According to the Catechism of the Catholic Church—the official exposition of the Catholic Church's Christian beliefs—the Commandments are considered essential for spiritual good health and growth,[77] and serve as the basis for social justice.[78] Church teaching of the Commandments is largely based on the Old and New Testaments and the writings of the early Church Fathers.[79] The Catechism of the Catholic Church believes that in the New Testament, Jesus acknowledged their validity summarizing them into two "great commandments."
The great commandments contain the Law of the Gospel, summed up in the Golden Rule. The Law of the Gospel is expressed particularly in the Sermon on the Mount.[80] The Catechism of the Catholic Church explains that, "the Law of the Gospel fulfills the commandments of the Law. The Lord's Sermon on the Mount, far from abolishing or devaluing the moral prescriptions of the Old Law, releases their hidden potential and has new demands arise from them: it reveals their entire divine and human truth. It does not add new external precepts, but proceeds to reform the heart, the root of human acts, where man chooses between the pure and the impure, where faith, hope, and charity are formed and with them the other virtues." The New Law "fulfills, refines, surpasses, and leads the Old Law to its perfection."[81]
The Lutheran division of the commandments follows the one established by St. Augustine, following the then current synagogue scribal division. The first three commandments govern the relationship between God and humans, the fourth through eighth govern public relationships between people, and the last two govern private thoughts. See Luther's Small Catechism[82] and Large Catechism.
The moral law contained in the Ten Commandments, according to the founder of the Methodist movement John Wesley, was instituted from the beginning of the world and is written on the hearts of all people.[83] As with the Reformed view,[84] Wesley held that the moral law, which is contained in the Ten Commandments, stands today:[85]
In keeping with Wesleyan covenant theology, "while the ceremonial law was abolished in Christ and the whole Mosaic dispensation itself was concluded upon the appearance of Christ, the moral law remains a vital component of the covenant of grace, having Christ as its perfecting end." As such, in Methodism, an "important aspect of the pursuit of sanctification is the careful following" of the Ten Commandments.

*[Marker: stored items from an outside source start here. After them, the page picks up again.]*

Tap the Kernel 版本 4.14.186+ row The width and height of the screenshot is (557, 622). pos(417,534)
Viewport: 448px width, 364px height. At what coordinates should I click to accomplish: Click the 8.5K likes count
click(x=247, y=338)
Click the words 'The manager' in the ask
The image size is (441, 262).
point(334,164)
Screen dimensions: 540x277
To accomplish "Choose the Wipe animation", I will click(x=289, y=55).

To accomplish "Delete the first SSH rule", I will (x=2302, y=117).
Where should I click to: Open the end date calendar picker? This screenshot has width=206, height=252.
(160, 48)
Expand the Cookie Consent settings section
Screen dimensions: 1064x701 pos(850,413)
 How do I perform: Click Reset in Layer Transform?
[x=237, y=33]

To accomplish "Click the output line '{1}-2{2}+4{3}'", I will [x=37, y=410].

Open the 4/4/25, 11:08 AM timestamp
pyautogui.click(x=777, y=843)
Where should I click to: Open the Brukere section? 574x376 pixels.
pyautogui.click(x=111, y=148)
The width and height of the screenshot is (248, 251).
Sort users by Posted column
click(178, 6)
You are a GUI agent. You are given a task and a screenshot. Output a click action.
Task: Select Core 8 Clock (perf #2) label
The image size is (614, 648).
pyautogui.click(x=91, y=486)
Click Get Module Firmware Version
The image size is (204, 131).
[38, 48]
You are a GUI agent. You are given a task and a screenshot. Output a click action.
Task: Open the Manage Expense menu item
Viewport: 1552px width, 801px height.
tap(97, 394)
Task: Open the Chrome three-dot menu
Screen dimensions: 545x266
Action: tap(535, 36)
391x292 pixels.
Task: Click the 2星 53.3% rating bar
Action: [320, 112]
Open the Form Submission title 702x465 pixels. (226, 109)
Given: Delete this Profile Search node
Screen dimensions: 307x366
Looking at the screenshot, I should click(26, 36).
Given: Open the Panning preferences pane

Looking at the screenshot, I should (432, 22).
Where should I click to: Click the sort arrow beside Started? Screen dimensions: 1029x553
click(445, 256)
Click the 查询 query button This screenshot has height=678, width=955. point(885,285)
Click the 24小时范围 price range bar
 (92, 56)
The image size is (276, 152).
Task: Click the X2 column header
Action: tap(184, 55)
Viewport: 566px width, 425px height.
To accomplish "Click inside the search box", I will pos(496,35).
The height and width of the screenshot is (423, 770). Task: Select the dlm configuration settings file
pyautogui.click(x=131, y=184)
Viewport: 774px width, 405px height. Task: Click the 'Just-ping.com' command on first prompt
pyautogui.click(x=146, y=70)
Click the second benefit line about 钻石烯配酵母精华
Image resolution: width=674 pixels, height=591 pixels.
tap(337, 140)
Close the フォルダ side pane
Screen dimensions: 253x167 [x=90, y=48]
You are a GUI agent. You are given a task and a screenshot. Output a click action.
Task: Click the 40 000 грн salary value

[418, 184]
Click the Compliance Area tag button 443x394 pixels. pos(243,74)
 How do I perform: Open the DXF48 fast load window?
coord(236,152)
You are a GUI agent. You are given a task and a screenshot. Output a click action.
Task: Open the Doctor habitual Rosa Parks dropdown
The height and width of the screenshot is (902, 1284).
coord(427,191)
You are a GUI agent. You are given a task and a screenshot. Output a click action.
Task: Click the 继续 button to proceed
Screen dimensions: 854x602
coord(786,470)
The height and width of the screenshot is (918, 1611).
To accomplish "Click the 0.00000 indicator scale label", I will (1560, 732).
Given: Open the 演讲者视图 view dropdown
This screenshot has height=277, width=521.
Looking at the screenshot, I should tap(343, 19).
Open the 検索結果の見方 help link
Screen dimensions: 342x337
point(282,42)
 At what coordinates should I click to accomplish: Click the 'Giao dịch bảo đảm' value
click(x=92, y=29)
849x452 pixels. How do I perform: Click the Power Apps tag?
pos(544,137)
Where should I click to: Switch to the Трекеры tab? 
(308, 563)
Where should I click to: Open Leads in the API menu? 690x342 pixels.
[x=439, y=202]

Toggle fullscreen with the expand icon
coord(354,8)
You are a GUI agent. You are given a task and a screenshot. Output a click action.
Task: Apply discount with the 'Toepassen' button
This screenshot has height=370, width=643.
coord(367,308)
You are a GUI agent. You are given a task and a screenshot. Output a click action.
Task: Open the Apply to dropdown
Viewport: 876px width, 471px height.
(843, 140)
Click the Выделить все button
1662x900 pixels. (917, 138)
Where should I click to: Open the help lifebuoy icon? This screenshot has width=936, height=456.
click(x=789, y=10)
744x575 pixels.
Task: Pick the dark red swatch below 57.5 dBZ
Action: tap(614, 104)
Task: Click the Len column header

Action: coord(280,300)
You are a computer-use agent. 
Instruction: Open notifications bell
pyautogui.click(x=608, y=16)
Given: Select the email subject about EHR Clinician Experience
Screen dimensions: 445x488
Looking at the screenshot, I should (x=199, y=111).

The Eastern Orthodox Church holds its moral truths to be chiefly contained in the Ten Commandments.[86] A confession begins with the Confessor reciting the Ten Commandments and asking the penitent which of them he has broken.[87]
The Pentecostal Christianity believes the Ten Commandments were given directly from God summarizing the absolutes of spiritual and moral living that God intended for his people. They also attach a specific significance observing that the Feast of Pentecost commemorates the giving of the Ten Commandments to Moses. This view, admitted by several founders of the Pentecostal Church has passed into modern Christian ethic, where the feast is also celebrated as “the day of the giving of the Law” or Shavuot as observed by Judaic liturgical books and Jewish Christianity. Pentecostals believe giving of the Ten Commandments on Mount Sinai fifty days after Passover and the disciples of Jesus Christ receiving the Holy Spirit of God, as foretold by Him,[88] fifty days after His Resurrection on Day of Pentecost was foretold by the prophet Jeremiah[89] symbolizing God giving His Church the gift of the Holy Spirit, where law is written, not on tablets of stone, but in their hearts. Pentecostal Christianity believes that through Jesus Christ and with the exception of the Ten Commandments, they are not bound by the 613 Commandments of the Old Testament[90] and any adherence to Judaic Halakha.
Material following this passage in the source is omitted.